Now, it is true that Phoenix is very car-friendly. In fact, it’s the most car-centric city I’ve visited to date. This doesn’t mean that you have to have a car, but there is no doubt it would help if you’re going anywhere off the beaten track.

However, chances are that you’ll do just fine with the brand-new Valley Metro Light Rail. It connects Phoenix to two of the other cities that make up the Phoenix metropolitan area, namely Tempe and Mesa. It’s air-conditioned, clean, quiet, and runs frequently. At USD 1.75 for a single ride, it’s also a bargain.

This one rail line is also the answer to where all the people are: Downtown Tempe is clearly the place to go in the weekends. Here’s where the restaurants, the bars, and the frozen-yoghurt-by-the-ounce places are. And they’re packed.
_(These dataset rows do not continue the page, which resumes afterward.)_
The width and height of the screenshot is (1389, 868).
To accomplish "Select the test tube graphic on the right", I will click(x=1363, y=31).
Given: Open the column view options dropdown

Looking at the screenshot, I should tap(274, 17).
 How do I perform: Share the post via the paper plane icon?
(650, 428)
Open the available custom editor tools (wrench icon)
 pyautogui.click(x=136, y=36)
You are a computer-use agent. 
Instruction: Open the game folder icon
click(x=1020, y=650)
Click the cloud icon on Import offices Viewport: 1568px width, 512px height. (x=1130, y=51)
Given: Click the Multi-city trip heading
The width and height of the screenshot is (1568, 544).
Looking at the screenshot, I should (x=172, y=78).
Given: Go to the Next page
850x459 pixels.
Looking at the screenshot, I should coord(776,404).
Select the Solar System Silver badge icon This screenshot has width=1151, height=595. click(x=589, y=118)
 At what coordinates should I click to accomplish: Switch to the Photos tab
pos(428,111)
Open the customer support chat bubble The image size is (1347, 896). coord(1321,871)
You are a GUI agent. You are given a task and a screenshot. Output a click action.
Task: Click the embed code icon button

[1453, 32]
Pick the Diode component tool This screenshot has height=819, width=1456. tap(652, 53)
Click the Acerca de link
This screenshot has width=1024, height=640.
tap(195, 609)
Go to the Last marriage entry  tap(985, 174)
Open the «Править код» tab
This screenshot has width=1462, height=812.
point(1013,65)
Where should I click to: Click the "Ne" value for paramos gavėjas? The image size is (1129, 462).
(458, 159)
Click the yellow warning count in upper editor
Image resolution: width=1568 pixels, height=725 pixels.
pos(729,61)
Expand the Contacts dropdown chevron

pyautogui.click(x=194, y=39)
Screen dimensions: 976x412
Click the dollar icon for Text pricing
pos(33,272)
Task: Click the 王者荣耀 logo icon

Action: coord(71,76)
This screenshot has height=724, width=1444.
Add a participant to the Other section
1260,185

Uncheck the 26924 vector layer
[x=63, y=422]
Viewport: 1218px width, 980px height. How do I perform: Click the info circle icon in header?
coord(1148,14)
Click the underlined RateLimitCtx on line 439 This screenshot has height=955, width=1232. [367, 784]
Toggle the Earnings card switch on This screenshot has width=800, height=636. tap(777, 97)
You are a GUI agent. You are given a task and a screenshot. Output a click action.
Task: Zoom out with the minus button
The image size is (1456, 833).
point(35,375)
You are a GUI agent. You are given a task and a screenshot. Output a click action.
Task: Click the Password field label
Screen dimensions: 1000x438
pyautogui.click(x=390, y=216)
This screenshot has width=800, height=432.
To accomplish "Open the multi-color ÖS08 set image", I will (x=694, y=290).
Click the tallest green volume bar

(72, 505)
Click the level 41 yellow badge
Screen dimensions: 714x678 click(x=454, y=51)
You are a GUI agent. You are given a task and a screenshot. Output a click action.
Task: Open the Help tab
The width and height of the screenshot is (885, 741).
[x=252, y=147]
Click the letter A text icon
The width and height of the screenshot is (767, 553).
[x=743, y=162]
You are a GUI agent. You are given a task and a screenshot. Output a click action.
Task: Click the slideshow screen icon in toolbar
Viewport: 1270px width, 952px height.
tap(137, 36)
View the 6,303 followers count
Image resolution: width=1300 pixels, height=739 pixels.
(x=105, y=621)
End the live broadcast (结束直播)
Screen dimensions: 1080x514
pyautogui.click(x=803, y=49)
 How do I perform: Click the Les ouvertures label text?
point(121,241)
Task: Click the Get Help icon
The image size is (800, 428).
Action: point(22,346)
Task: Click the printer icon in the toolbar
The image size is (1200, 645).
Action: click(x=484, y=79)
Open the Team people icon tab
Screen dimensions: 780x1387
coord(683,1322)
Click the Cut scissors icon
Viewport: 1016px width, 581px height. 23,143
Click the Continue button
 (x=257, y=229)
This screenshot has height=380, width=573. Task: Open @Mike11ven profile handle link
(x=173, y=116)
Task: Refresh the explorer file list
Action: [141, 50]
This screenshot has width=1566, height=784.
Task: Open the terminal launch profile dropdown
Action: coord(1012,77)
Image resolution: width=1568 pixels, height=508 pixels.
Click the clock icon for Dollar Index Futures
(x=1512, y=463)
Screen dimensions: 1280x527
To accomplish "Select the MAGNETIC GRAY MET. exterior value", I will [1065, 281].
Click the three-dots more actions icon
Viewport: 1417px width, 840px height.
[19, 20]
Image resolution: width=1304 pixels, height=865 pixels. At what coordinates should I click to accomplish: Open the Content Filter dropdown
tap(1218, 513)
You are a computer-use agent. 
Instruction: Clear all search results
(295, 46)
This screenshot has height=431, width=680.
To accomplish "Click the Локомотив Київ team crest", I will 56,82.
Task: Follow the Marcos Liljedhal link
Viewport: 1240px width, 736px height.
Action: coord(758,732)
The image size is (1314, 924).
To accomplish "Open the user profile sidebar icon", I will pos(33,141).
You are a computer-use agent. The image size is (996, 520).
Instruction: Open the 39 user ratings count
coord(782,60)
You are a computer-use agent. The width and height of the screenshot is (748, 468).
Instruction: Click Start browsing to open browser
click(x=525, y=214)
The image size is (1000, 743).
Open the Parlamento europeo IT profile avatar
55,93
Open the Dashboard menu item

… and all the way to the gate

The best thing about the light rail is that is stops at the Sky Harbor airport station. From here, shuttle buses run to the terminals all the time. As I was only about five blocks from the light rail stop, this is how I got the airport on my last day. The low floor on the tram made bringing my 27-kg suitcase extra easy.

Can everybody travel?

I wasn’t able to leave Phoenix without a bit of a culture clash, right at the very end. I was telling the shuttle bus driver about my trip. How I had just come from Australia and New Zealand, and how I was on my way to Sweden. He asks me: “How can you afford this kind of travel? Are you independently wealthy or something?” I was taken aback. World travel is hardly uncommon for people in economically developed counties, and for a guy who works at the airport, I’m sure I wasn’t his first overseas passenger. I suppose the difference is that while a guy driving a bus in Sweden can save up for a round-the-world trip, by the sounds of it, a guy doing the same job here perhaps cannot. The Arizona minimum wage is USD 7.35 an hour.